- _The data_
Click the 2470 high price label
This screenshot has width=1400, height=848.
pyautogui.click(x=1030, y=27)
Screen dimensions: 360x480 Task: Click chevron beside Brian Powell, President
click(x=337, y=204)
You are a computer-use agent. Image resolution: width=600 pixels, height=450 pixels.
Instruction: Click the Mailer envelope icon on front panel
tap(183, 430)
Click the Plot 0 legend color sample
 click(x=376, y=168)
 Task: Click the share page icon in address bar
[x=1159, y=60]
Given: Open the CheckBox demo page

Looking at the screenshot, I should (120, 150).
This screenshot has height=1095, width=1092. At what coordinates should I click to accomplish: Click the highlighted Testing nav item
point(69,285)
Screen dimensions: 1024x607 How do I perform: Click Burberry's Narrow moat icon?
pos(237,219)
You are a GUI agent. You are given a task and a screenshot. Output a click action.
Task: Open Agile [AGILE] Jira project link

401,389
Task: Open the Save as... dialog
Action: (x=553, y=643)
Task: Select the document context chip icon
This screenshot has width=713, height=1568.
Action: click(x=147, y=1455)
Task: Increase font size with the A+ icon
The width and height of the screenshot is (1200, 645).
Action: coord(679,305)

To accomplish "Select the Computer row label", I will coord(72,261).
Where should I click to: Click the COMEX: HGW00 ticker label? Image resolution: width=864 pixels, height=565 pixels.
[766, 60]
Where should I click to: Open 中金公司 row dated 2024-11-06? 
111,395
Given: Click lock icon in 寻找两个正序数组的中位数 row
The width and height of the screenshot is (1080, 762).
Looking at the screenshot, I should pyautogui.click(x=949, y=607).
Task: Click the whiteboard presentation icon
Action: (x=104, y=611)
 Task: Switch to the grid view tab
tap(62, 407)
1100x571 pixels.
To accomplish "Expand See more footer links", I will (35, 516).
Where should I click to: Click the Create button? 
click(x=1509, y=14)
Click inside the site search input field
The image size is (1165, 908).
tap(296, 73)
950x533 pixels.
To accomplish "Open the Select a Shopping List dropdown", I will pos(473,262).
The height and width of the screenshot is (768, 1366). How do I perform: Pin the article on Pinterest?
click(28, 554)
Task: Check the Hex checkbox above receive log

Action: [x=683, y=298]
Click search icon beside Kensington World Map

- _Work to be completed_
Reproduce the listing in full. Keep it exactly as written.

- _Response for this exercise_
Click the 2470 high price label
This screenshot has width=1400, height=848.
pyautogui.click(x=1030, y=27)
Screen dimensions: 360x480 Task: Click chevron beside Brian Powell, President
click(x=337, y=204)
You are a computer-use agent. Image resolution: width=600 pixels, height=450 pixels.
Instruction: Click the Mailer envelope icon on front panel
tap(183, 430)
Click the Plot 0 legend color sample
 click(x=376, y=168)
 Task: Click the share page icon in address bar
[x=1159, y=60]
Given: Open the CheckBox demo page

Looking at the screenshot, I should (120, 150).
This screenshot has height=1095, width=1092. At what coordinates should I click to accomplish: Click the highlighted Testing nav item
point(69,285)
Screen dimensions: 1024x607 How do I perform: Click Burberry's Narrow moat icon?
pos(237,219)
You are a GUI agent. You are given a task and a screenshot. Output a click action.
Task: Open Agile [AGILE] Jira project link

401,389
Task: Open the Save as... dialog
Action: (x=553, y=643)
Task: Select the document context chip icon
This screenshot has width=713, height=1568.
Action: click(x=147, y=1455)
Task: Increase font size with the A+ icon
The width and height of the screenshot is (1200, 645).
Action: coord(679,305)

To accomplish "Select the Computer row label", I will coord(72,261).
Where should I click to: Click the COMEX: HGW00 ticker label? Image resolution: width=864 pixels, height=565 pixels.
[766, 60]
Where should I click to: Open 中金公司 row dated 2024-11-06? 
111,395
Given: Click lock icon in 寻找两个正序数组的中位数 row
The width and height of the screenshot is (1080, 762).
Looking at the screenshot, I should pyautogui.click(x=949, y=607).
Task: Click the whiteboard presentation icon
Action: (x=104, y=611)
 Task: Switch to the grid view tab
tap(62, 407)
1100x571 pixels.
To accomplish "Expand See more footer links", I will (35, 516).
Where should I click to: Click the Create button? 
click(x=1509, y=14)
Click inside the site search input field
The image size is (1165, 908).
tap(296, 73)
950x533 pixels.
To accomplish "Open the Select a Shopping List dropdown", I will pos(473,262).
The height and width of the screenshot is (768, 1366). How do I perform: Pin the article on Pinterest?
click(28, 554)
Task: Check the Hex checkbox above receive log

Action: [x=683, y=298]
Click search icon beside Kensington World Map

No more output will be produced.